A travers différents supports j’invite donc toute personne à retrouver la liaison avec le Tout, à retrouver cette part de sacré qui préexiste à la conscience et permet à cette dernière de surmonter ce qui la dépasse dans ce qu’il nous est donné d’affronter.

Convaincue des bienfaits de la de la méditation (au sens de recueillement) et de la prière, je propose notamment des supports visuels pour favoriser au quotidien les « power pauses », ces petits moments de bien-être où se déconnecter offre un espace vidé de stress mais plein de la joie que nous communique les êtres aimés (marieaude.com). Je peins également à la demande des œuvres pour des particuliers et des cabinets d’avocats, médecins et kinésithérapeutes afin de créer une ambiance propice à l’apaisement et la confiance.
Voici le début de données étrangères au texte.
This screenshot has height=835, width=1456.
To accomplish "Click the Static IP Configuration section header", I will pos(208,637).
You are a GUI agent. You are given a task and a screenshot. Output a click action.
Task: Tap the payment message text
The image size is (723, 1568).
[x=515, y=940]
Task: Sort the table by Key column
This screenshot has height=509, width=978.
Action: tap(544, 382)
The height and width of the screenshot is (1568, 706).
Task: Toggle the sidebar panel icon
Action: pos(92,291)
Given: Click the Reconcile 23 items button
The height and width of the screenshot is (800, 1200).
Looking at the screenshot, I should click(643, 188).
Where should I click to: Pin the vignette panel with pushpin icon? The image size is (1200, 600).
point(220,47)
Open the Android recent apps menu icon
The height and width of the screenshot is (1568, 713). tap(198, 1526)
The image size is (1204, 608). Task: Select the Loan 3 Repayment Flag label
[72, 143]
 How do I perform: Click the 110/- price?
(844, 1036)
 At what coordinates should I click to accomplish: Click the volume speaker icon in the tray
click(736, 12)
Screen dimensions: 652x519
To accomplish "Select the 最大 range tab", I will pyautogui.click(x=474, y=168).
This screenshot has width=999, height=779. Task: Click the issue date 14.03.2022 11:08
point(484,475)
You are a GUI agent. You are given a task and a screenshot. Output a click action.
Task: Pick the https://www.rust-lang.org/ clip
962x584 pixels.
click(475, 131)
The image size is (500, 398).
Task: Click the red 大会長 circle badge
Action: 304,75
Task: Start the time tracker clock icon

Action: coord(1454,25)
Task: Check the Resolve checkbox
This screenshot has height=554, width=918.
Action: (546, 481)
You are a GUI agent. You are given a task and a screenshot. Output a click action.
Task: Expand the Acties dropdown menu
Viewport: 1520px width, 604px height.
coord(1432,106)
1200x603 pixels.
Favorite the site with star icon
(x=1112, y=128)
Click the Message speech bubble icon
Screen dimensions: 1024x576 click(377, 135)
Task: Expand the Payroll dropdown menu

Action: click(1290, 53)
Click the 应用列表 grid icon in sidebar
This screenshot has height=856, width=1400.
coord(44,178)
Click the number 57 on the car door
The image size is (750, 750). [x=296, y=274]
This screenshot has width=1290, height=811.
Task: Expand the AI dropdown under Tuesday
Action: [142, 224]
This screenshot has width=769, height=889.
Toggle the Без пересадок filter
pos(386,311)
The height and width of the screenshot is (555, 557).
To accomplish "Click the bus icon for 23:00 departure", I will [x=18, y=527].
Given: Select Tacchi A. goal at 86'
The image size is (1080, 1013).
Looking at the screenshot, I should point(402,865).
Faire paraître l’invisible dans le visible est pour moi le meilleur moyen d’inviter à rester magicien au fond de nous, à nous enraciner au plus profond de la vérité qui nous habite tout en irriguant les veinures de nos branches pour monter toujours plus haut, car, comme le disait si justement l’auteur de « L’Archipel du Goulag » Prix Nobel de littérature Alexandre Soljenitsyne : « l’homme n’a d’autre choix que d’aller toujours plus haut ». C’est bien cela ce à quoi le Seigneur nous invite en nous demandant de nous aimer les uns les autres comme Il nous a aimés. Il nous invite simplement à aller vers le sommet de nous-même.